- What to do:
A single stretch of the material below is to be transcribed exactly, starting at the line with "Toggle closed captions" and ending after the line with "Open Department Group contact row".

======== Data listing

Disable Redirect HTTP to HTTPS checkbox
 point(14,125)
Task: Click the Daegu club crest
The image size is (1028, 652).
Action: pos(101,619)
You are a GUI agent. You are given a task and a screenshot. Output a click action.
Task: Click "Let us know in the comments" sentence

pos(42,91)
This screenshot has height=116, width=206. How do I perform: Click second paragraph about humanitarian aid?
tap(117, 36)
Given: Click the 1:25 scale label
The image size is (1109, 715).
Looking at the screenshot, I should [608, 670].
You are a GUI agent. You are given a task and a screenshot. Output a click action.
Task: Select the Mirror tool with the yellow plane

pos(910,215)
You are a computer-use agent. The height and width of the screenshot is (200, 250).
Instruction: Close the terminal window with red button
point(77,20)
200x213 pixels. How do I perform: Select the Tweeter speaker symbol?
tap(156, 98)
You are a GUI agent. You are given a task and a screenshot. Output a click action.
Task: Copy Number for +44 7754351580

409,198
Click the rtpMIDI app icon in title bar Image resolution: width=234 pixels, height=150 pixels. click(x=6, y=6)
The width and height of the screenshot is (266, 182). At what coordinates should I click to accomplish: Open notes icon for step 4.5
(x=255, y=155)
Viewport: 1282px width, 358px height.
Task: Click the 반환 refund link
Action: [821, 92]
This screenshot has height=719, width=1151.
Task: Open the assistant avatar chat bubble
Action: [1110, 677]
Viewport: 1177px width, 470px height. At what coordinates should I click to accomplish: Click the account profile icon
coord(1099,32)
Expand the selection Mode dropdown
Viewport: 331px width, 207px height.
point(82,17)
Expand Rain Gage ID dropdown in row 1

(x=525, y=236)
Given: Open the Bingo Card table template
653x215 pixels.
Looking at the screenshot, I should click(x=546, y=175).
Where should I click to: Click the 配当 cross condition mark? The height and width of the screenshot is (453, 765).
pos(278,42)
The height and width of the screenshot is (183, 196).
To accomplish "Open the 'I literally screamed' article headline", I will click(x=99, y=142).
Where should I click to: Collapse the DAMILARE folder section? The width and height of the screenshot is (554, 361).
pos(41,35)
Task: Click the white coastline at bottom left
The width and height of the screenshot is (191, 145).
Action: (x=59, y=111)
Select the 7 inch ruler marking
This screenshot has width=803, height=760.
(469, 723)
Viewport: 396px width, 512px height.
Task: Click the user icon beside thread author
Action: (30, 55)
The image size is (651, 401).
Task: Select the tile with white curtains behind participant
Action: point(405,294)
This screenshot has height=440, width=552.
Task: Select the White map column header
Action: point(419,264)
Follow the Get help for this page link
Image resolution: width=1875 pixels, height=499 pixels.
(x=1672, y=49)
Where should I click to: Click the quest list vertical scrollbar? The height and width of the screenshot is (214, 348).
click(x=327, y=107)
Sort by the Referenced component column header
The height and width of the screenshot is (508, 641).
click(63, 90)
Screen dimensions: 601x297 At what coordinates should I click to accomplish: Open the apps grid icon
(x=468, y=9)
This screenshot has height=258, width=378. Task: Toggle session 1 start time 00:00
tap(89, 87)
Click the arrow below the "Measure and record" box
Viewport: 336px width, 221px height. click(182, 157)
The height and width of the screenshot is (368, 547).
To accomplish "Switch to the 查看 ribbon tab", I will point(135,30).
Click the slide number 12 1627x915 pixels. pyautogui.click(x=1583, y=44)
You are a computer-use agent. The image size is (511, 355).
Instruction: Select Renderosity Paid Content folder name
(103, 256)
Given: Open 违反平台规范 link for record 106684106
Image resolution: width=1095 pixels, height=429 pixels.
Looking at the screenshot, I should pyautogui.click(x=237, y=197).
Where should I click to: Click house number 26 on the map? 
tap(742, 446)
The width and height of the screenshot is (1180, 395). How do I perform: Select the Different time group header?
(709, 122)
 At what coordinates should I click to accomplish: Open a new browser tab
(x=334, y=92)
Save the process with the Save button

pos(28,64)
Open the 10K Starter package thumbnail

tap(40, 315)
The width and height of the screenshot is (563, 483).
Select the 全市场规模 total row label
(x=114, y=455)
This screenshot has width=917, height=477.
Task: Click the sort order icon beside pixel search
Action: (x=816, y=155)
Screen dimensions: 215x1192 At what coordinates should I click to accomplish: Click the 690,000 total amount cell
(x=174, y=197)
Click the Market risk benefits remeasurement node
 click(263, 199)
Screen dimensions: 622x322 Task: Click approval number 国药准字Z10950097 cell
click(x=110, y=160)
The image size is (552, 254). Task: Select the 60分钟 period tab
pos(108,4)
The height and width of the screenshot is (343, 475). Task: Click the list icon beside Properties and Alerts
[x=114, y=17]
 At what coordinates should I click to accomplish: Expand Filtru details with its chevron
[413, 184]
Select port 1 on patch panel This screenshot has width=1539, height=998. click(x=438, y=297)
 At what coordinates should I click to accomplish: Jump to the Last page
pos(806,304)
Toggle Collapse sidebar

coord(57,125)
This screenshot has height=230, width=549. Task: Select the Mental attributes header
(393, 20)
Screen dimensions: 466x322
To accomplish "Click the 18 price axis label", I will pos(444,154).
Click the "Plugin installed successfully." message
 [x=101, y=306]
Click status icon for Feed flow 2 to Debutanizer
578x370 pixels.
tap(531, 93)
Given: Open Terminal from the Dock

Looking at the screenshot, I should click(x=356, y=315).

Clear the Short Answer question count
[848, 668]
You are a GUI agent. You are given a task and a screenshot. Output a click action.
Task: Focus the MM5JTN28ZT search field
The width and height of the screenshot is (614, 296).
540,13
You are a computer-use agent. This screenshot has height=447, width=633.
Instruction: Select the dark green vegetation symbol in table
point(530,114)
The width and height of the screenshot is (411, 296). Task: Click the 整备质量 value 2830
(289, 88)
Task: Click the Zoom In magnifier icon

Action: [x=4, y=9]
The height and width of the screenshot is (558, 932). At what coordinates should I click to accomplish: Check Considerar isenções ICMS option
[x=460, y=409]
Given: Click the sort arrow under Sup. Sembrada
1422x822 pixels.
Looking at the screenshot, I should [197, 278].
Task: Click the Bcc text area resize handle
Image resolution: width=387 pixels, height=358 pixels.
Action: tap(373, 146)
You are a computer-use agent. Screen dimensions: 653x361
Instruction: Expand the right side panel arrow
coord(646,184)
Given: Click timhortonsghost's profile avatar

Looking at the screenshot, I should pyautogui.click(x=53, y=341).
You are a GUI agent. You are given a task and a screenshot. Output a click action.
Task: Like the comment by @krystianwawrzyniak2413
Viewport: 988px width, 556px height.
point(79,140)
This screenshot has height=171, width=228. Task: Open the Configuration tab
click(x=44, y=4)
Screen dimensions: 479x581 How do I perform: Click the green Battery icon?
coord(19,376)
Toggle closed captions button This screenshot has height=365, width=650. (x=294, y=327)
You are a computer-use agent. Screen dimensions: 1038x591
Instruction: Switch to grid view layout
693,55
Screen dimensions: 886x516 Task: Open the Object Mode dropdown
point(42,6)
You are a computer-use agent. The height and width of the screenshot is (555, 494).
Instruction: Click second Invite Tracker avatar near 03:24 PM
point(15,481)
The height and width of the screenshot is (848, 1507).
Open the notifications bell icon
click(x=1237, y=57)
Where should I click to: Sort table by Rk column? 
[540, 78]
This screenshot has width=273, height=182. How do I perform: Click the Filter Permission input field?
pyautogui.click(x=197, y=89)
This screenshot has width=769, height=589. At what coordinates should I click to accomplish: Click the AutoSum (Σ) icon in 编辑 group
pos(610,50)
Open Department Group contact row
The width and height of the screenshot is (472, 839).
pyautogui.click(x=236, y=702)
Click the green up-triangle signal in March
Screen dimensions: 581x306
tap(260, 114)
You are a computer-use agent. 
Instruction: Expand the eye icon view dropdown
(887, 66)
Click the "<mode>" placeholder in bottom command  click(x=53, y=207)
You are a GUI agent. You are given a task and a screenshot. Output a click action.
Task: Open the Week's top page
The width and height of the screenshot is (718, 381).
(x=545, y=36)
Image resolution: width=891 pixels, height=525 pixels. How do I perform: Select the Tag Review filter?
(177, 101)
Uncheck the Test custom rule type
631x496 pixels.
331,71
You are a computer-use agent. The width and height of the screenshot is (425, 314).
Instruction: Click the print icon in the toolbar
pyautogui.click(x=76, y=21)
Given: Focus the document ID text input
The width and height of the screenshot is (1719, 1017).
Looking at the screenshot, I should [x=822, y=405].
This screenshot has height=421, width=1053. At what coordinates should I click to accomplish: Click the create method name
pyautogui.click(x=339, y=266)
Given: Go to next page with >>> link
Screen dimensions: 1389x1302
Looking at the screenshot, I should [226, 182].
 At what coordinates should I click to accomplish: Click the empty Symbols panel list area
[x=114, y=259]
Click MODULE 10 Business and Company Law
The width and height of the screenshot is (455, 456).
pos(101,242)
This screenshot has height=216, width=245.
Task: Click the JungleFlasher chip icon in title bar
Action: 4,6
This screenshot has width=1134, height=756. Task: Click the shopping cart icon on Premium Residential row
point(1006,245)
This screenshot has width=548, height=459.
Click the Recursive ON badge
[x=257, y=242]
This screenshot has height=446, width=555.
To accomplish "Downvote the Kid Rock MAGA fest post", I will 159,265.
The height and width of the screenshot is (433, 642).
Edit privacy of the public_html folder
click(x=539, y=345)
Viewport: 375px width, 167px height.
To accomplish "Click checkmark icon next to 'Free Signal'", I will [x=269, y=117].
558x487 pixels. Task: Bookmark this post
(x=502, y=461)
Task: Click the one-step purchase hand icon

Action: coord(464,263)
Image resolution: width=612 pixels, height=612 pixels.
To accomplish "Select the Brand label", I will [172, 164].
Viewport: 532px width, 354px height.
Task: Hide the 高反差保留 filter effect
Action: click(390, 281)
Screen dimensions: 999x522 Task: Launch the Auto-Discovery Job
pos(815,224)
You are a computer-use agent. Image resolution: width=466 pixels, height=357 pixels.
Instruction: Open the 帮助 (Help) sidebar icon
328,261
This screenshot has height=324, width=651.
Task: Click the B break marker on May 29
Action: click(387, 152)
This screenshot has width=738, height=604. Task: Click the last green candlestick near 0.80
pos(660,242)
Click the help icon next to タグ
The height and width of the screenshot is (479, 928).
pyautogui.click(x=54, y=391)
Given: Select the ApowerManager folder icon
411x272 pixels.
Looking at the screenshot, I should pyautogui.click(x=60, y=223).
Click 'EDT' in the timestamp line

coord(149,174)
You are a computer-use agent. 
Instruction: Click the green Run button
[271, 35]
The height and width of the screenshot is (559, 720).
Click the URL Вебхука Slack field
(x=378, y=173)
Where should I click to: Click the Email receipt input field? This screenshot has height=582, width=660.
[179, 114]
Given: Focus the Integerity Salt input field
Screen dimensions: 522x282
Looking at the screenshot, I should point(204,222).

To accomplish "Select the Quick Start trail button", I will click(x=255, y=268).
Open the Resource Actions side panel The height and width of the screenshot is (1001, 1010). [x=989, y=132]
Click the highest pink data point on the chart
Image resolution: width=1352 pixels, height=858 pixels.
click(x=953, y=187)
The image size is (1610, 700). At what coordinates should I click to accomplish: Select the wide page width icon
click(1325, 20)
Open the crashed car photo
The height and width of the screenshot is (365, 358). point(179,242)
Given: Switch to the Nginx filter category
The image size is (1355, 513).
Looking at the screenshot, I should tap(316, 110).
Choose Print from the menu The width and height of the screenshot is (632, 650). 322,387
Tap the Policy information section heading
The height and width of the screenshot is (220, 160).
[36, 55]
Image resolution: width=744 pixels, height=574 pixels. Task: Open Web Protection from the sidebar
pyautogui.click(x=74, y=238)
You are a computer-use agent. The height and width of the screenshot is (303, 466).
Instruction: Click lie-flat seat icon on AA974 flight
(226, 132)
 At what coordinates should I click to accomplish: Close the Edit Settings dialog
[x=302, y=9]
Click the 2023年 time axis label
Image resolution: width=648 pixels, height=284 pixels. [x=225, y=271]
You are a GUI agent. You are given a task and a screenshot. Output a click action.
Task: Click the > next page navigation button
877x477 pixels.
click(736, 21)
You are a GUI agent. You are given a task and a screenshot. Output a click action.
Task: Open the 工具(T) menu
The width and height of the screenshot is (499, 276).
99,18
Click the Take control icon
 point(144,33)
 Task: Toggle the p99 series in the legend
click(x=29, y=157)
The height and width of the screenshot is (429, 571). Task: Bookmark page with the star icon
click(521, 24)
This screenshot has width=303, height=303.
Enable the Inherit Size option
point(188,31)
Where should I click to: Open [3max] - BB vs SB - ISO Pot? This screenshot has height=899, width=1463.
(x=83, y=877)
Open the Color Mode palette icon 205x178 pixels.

================

- Exercise solution:
Toggle closed captions button This screenshot has height=365, width=650. (x=294, y=327)
You are a computer-use agent. Screen dimensions: 1038x591
Instruction: Switch to grid view layout
693,55
Screen dimensions: 886x516 Task: Open the Object Mode dropdown
point(42,6)
You are a computer-use agent. The height and width of the screenshot is (555, 494).
Instruction: Click second Invite Tracker avatar near 03:24 PM
point(15,481)
The height and width of the screenshot is (848, 1507).
Open the notifications bell icon
click(x=1237, y=57)
Where should I click to: Sort table by Rk column? 
[540, 78]
This screenshot has width=273, height=182. How do I perform: Click the Filter Permission input field?
pyautogui.click(x=197, y=89)
This screenshot has width=769, height=589. At what coordinates should I click to accomplish: Click the AutoSum (Σ) icon in 编辑 group
pos(610,50)
Open Department Group contact row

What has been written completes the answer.